◆ WORK REQUIRED ◆
Would you retype, word for word, the line with "You are a computer-use" and each line after it to the end of the entries below, leaving the pictures out?

◆ PROVIDED DATA ◆
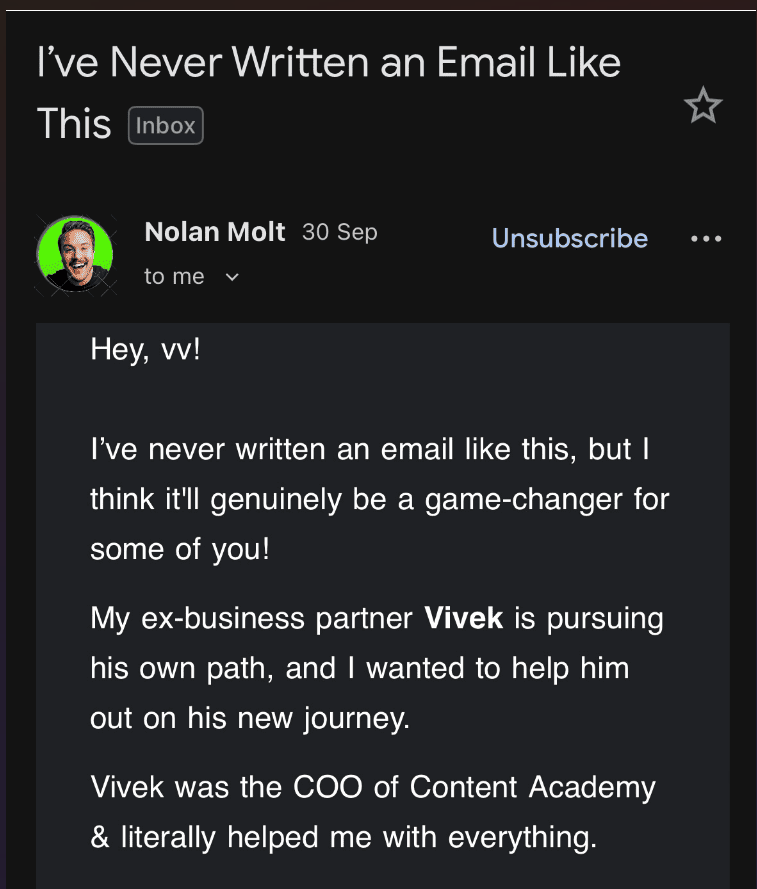Click the Inbox label tag

tap(166, 126)
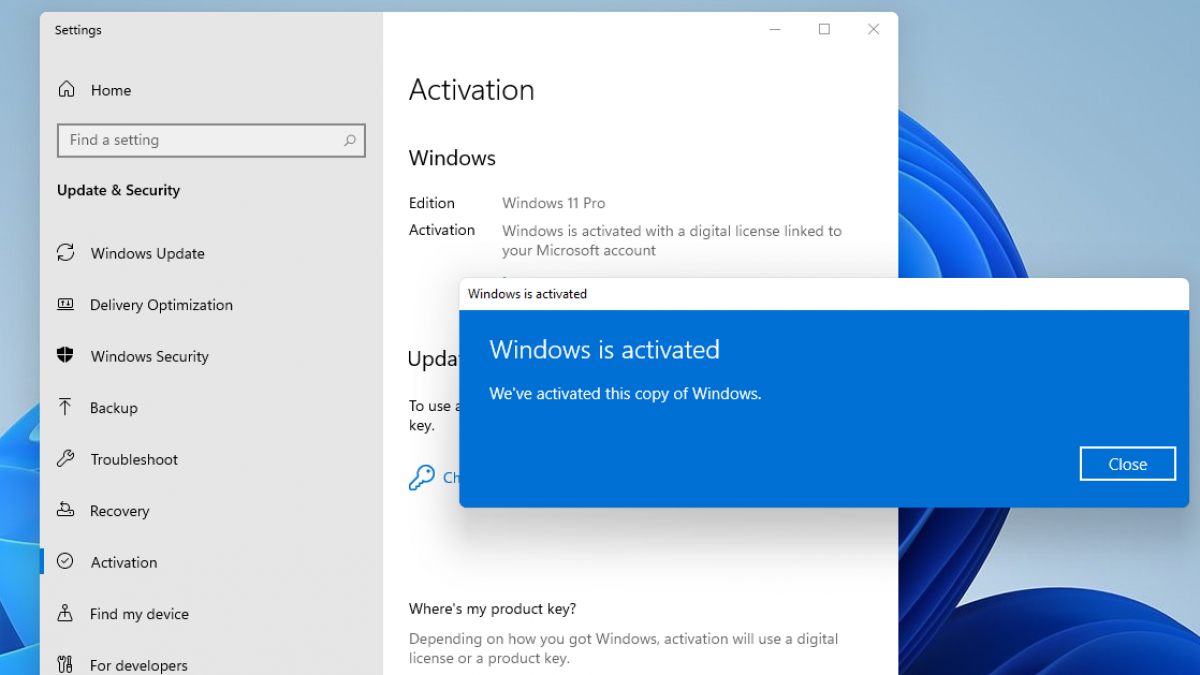Click the 'Where's my product key?' heading

(x=492, y=609)
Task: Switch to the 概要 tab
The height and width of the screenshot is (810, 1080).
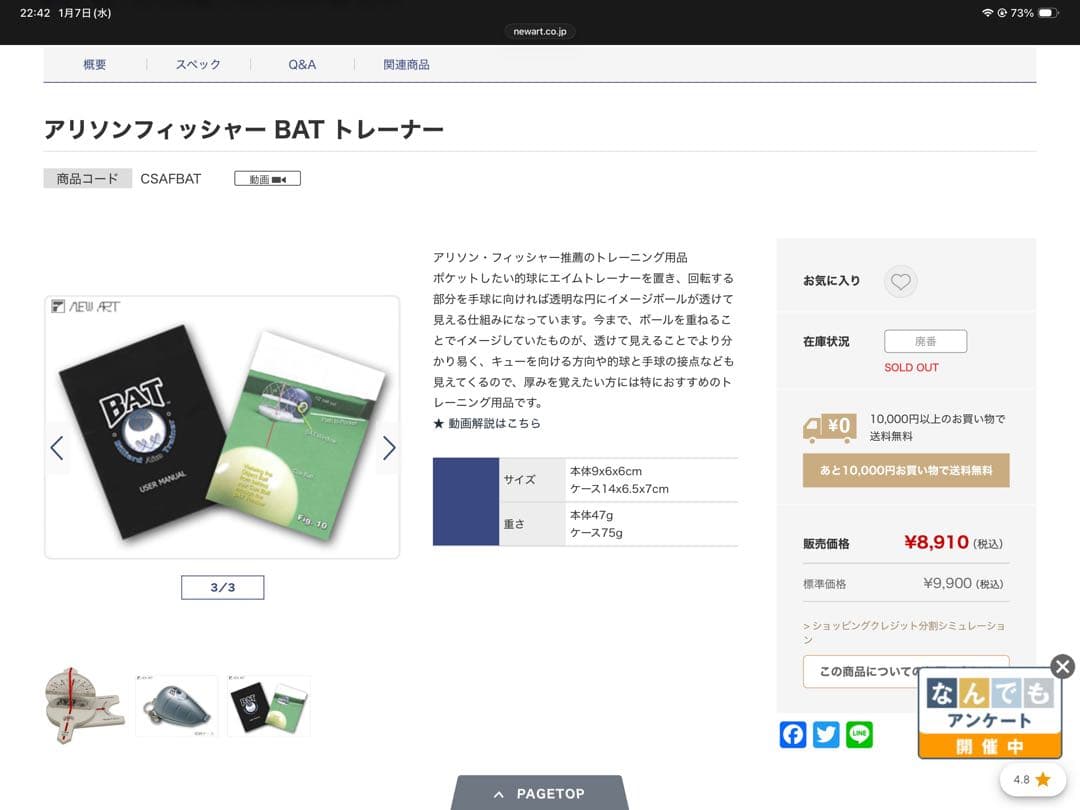Action: [95, 65]
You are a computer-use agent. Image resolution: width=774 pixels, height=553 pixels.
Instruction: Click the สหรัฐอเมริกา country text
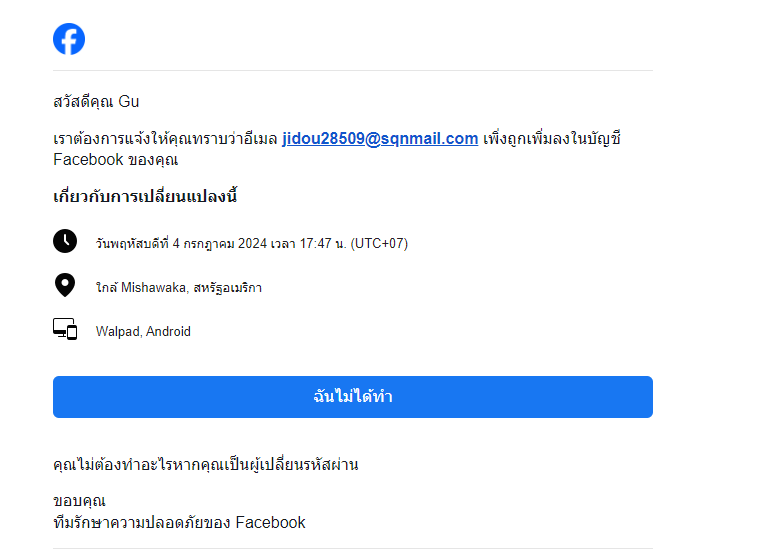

◆ TASK OUTPUT ◆
You are a computer-use agent. Image resolution: width=774 pixels, height=553 pixels.
Instruction: Click the สหรัฐอเมริกา country text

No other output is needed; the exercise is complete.